Smith & Wesson faces significant regulatory risk from federal, state, and local firearms laws. The document highlights potential changes to the Protection of Lawful Commerce in Arms Act (PLCAA) that could increase litigation, and ongoing state-level restrictions (e.g., California handgun roster removals, Canada’s firearm ban). Export controls remain volatile: BIS rules introduced in 2024 were rescinded in 2025, and a February 2026 Supreme Court ruling limited tariff authority under IEEPA, creating uncertainty around refunds. Tariffs on inputs and finished goods, combined with protectionist policies, may raise costs and reduce demand.
The company depends on a limited number of suppliers for key components; shortages or price increases (exacerbated by inflation) could disrupt production. The relocation to Maryville, Tennessee brings compliance risks—failure to meet employment and investment milestones by 2027-2029 could require repayment of state incentives. Operating out of only four facilities (Springfield, Maryville, Houlton) concentrates risk from natural disasters, cyber-attacks, or equipment failures.

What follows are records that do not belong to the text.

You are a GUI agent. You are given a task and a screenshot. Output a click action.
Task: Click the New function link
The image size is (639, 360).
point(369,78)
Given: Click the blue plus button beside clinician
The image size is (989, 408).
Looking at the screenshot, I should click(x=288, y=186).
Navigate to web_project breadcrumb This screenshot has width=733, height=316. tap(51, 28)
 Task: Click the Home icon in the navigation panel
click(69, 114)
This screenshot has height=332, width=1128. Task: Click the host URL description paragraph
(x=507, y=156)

Consumer demand is highly volatile, driven by political events (e.g., mass shootings, election cycles) and economic conditions. Inflation has led to trade-down behavior; inventory levels may become misaligned. Customer concentration is material—two customers represent 24.7% of net sales and 30.2% of receivables. Competitors, mostly private, may have more pricing flexibility. Failure to innovate or maintain brand recognition could erode market share.
Legal expenses are ongoing: a stockholder derivative suit (filed February 2025), New Jersey consumer fraud investigation, and class action under California privacy law. Product liability insurance costs ($8.4M in fiscal 2026) are high and coverage may be reduced. The company has a history of material weaknesses in internal controls; the most recent one (fiscal 2025) was remediated in fiscal 2026, but future issues could lead to financial restatements.
The company relies on SAP ERP and faces cybersecurity threats including phishing, ransomware, and data breaches. The risk factor on AI is new: generative AI may expose proprietary data or infringe third-party IP, and inadequate employee training could lead to incidents. Cybersecurity incidents could disrupt operations and result in liability.
Overall, Smith & Wesson’s risk profile is dominated by regulatory and demand volatility, with added pressure from tariffs, inflation, and litigation. The company’s small manufacturing footprint and customer concentration amplify operational risks.
The provided excerpt from the 10-K filing does not contain any tabular or numeric data from the Consolidated Statements of Cash Flows. It includes only the audit report, table of contents, and other preliminary sections. Therefore, no analysis of cash flow quality, CFO vs net income, capex intensity, or free cash flow coverage is possible. The necessary figures for fiscal years 2024, 2025, and 2026 are not present in the input.